- **Action item**: What is the number of lines in the data that contain "settings"? Nothing besides that number, please.

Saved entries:

Content starts

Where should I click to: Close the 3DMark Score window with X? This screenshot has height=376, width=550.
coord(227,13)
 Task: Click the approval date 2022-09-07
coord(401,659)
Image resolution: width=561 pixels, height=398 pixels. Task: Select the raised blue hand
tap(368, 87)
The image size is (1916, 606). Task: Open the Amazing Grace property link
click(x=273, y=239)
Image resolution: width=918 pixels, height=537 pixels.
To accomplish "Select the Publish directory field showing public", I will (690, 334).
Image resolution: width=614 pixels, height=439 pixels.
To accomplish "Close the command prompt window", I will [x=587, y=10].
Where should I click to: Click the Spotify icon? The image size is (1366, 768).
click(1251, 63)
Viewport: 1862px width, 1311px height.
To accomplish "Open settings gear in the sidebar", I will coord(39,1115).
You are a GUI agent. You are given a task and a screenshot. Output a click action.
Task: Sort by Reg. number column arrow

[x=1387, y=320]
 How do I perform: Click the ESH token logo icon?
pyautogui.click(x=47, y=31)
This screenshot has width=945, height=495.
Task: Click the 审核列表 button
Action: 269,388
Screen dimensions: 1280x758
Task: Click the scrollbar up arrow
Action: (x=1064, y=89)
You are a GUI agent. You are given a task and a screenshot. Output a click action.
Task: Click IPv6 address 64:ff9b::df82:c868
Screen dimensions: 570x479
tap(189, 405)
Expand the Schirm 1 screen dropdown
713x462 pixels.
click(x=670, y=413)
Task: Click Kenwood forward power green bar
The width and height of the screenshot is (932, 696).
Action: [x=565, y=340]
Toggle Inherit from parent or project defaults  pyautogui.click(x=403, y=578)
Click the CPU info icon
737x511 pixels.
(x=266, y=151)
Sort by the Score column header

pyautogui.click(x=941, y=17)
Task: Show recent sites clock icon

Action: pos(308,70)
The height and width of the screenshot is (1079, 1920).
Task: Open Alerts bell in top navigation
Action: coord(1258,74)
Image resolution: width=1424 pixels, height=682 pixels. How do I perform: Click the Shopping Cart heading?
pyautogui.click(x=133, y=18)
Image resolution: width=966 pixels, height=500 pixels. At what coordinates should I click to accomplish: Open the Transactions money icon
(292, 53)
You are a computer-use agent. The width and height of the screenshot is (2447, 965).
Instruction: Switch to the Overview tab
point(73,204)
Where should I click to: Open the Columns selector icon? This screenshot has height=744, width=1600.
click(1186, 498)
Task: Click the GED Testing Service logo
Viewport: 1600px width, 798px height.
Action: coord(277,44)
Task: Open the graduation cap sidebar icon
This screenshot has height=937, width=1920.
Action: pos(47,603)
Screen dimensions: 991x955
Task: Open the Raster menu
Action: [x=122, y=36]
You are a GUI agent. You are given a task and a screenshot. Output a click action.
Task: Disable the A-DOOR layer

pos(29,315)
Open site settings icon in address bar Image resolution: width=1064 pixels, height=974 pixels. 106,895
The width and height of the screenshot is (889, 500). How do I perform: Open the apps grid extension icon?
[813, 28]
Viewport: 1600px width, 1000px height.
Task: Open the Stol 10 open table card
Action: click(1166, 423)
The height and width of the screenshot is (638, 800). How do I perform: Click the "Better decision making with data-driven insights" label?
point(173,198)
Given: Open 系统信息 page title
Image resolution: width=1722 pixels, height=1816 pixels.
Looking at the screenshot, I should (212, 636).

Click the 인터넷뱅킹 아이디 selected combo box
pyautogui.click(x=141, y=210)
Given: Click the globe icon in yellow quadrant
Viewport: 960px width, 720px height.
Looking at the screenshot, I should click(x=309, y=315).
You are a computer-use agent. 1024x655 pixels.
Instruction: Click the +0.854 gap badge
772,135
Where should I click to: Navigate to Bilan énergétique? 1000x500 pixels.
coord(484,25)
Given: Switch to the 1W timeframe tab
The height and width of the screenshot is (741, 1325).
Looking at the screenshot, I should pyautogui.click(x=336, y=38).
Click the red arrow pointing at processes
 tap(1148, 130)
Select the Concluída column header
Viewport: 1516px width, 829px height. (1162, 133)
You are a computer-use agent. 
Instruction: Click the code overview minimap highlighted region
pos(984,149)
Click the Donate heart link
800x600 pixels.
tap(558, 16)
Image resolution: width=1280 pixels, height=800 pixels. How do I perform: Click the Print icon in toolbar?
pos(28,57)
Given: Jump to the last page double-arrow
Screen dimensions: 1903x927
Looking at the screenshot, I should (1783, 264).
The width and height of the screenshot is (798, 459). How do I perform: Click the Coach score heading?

Content ends

- **Result**: 2